Passage shown:
The ->sk_user_data contains a pointer to the rds_conn_path
for the socket. Use this consistently in the rds_tcp_data_ready
callbacks to get the rds_conn_path for rds_recv_incoming.

Acked-by: Santosh Shilimkar <santosh.shilimkar@oracle.com>
Signed-off-by: Sowmini Varadhan <sowmini.varadhan@oracle.com>
---
 net/rds/ib.c       |    2 +-
 net/rds/ib.h       |    2 +-
 net/rds/ib_recv.c  |    3 ++-
 net/rds/loop.c     |    4 ++--
 net/rds/rds.h      |    2 +-
 net/rds/tcp.c      |    2 +-
 net/rds/tcp.h      |    2 +-
 net/rds/tcp_recv.c |   29 ++++++++++++++++-------------
 net/rds/threads.c  |    2 +-
 9 files changed, 26 insertions(+), 22 deletions(-)

diff --git a/net/rds/ib.c b/net/rds/ib.c
index 1b29ec9..e6ba856 100644
--- a/net/rds/ib.c
+++ b/net/rds/ib.c
@@ -385,7 +385,7 @@ struct rds_transport rds_ib_transport = {
 	.xmit			= rds_ib_xmit,
 	.xmit_rdma		= rds_ib_xmit_rdma,
 	.xmit_atomic		= rds_ib_xmit_atomic,
-	.recv			= rds_ib_recv,
+	.recv_path		= rds_ib_recv_path,
 	.conn_alloc		= rds_ib_conn_alloc,
 	.conn_free		= rds_ib_conn_free,
 	.conn_connect		= rds_ib_conn_connect,
diff --git a/net/rds/ib.h b/net/rds/ib.h
index 2051f4b..579de7e 100644
--- a/net/rds/ib.h
+++ b/net/rds/ib.h
@@ -354,7 +354,7 @@ void rds_ib_mr_cqe_handler(struct rds_ib_connection *ic, struct ib_wc *wc);
 /* ib_recv.c */
 int rds_ib_recv_init(void);
 void rds_ib_recv_exit(void);
-int rds_ib_recv(struct rds_connection *conn);
+int rds_ib_recv_path(struct rds_conn_path *conn);
 int rds_ib_recv_alloc_caches(struct rds_ib_connection *ic);
 void rds_ib_recv_free_caches(struct rds_ib_connection *ic);
 void rds_ib_recv_refill(struct rds_connection *conn, int prefill, gfp_t gfp);
diff --git a/net/rds/ib_recv.c b/net/rds/ib_recv.c
index 4ea8cb1..606a11f 100644
--- a/net/rds/ib_recv.c
+++ b/net/rds/ib_recv.c
@@ -1009,8 +1009,9 @@ void rds_ib_recv_cqe_handler(struct rds_ib_connection *ic,
 		rds_ib_recv_refill(conn, 0, GFP_NOWAIT);
 }
 
-int rds_ib_recv(struct rds_connection *conn)

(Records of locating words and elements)
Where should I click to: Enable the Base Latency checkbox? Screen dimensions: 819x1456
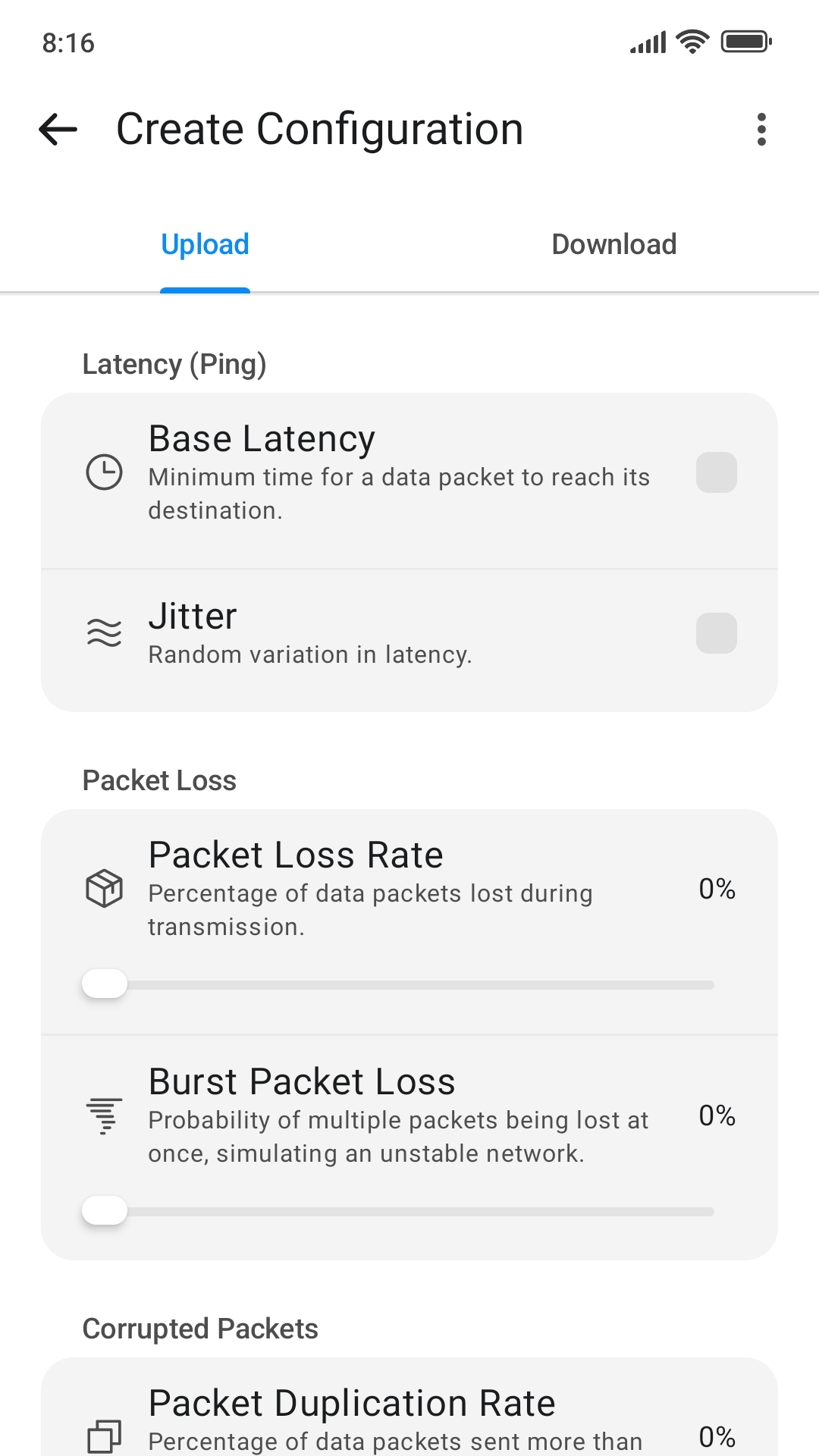716,472
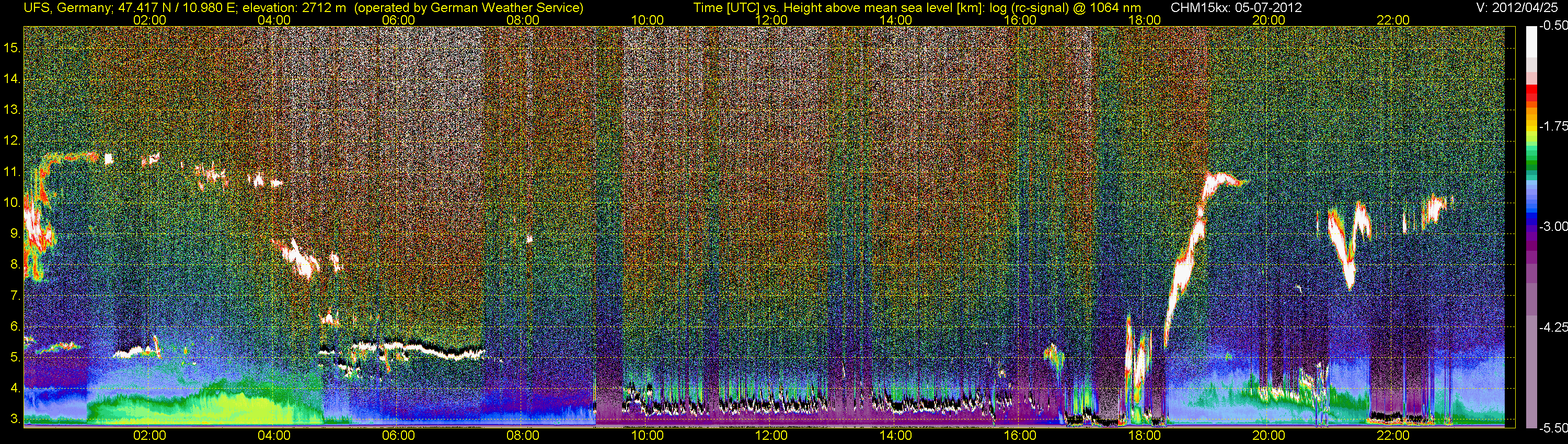Image resolution: width=1568 pixels, height=444 pixels.
Task: Click the -4.25 value on the legend
Action: pyautogui.click(x=1553, y=327)
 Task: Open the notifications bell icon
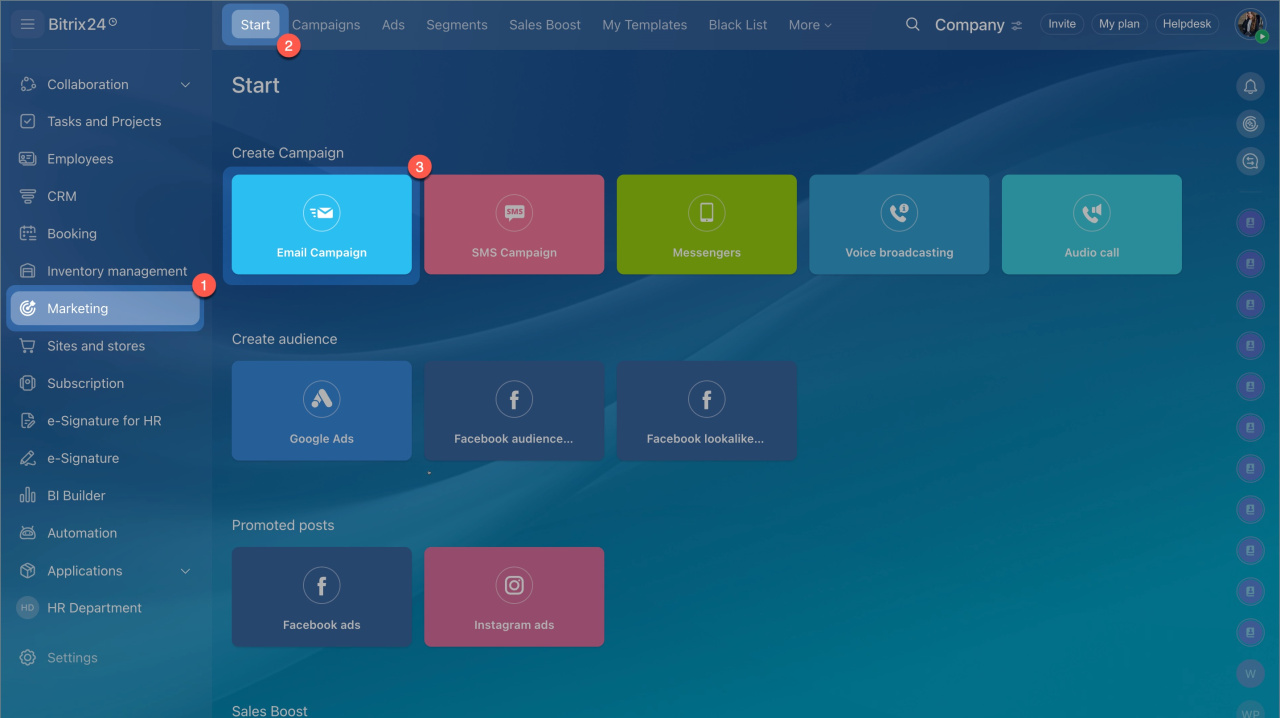tap(1250, 87)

Brief 1: How many files does the patch change?
Brief 2: Filter the records down to the lines that contain the string "Task", and copy each one.
The patch and the records come from unrelated sources.

Finished answer 1: Nine files.

Finished answer 2:
Task: Click the -4.25 value on the legend
 Task: Open the notifications bell icon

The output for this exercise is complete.